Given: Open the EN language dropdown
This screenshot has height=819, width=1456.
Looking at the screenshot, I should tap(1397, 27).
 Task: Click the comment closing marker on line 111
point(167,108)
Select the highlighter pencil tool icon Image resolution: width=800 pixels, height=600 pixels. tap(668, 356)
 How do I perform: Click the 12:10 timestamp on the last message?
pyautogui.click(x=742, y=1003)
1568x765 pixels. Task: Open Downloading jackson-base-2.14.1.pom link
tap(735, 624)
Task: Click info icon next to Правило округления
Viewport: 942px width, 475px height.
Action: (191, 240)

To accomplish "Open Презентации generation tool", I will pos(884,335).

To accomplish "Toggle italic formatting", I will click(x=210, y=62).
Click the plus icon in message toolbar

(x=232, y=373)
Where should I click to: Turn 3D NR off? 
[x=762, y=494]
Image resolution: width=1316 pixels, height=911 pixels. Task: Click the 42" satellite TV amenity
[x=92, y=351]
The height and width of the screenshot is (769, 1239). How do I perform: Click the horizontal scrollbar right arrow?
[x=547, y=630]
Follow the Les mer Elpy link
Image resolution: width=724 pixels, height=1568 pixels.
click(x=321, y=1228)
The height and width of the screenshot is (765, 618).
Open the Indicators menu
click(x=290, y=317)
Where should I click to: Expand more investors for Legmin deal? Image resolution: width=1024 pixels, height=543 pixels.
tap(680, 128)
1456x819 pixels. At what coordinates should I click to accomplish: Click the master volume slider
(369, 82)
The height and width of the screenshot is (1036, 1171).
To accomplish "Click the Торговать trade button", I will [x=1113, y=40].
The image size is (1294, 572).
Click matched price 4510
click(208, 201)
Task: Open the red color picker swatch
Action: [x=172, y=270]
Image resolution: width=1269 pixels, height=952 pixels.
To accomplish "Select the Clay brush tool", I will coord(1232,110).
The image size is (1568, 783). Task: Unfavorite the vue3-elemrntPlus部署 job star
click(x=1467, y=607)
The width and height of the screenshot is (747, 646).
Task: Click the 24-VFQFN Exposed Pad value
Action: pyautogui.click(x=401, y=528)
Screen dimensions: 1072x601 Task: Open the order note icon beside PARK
· · · ·
EXERCISE AIM. Copy out all of the records again, substituting "Which spot should I click to" for every "Where should I click to" and leaving everything else unchanged.

RESULT OF THE TASK.
Given: Open the EN language dropdown
This screenshot has height=819, width=1456.
Looking at the screenshot, I should tap(1397, 27).
 Task: Click the comment closing marker on line 111
point(167,108)
Select the highlighter pencil tool icon Image resolution: width=800 pixels, height=600 pixels. tap(668, 356)
 How do I perform: Click the 12:10 timestamp on the last message?
pyautogui.click(x=742, y=1003)
1568x765 pixels. Task: Open Downloading jackson-base-2.14.1.pom link
tap(735, 624)
Task: Click info icon next to Правило округления
Viewport: 942px width, 475px height.
Action: (191, 240)

To accomplish "Open Презентации generation tool", I will pos(884,335).

To accomplish "Toggle italic formatting", I will click(x=210, y=62).
Click the plus icon in message toolbar

(x=232, y=373)
Which spot should I click to: Turn 3D NR off? 
[x=762, y=494]
Image resolution: width=1316 pixels, height=911 pixels. Task: Click the 42" satellite TV amenity
[x=92, y=351]
The height and width of the screenshot is (769, 1239). How do I perform: Click the horizontal scrollbar right arrow?
[x=547, y=630]
Follow the Les mer Elpy link
Image resolution: width=724 pixels, height=1568 pixels.
click(x=321, y=1228)
The height and width of the screenshot is (765, 618).
Open the Indicators menu
click(x=290, y=317)
Which spot should I click to: Expand more investors for Legmin deal? Image resolution: width=1024 pixels, height=543 pixels.
tap(680, 128)
1456x819 pixels. At what coordinates should I click to accomplish: Click the master volume slider
(369, 82)
The height and width of the screenshot is (1036, 1171).
To accomplish "Click the Торговать trade button", I will [x=1113, y=40].
The image size is (1294, 572).
Click matched price 4510
click(208, 201)
Task: Open the red color picker swatch
Action: [x=172, y=270]
Image resolution: width=1269 pixels, height=952 pixels.
To accomplish "Select the Clay brush tool", I will coord(1232,110).
The image size is (1568, 783). Task: Unfavorite the vue3-elemrntPlus部署 job star
click(x=1467, y=607)
The width and height of the screenshot is (747, 646).
Task: Click the 24-VFQFN Exposed Pad value
Action: pyautogui.click(x=401, y=528)
Screen dimensions: 1072x601 Task: Open the order note icon beside PARK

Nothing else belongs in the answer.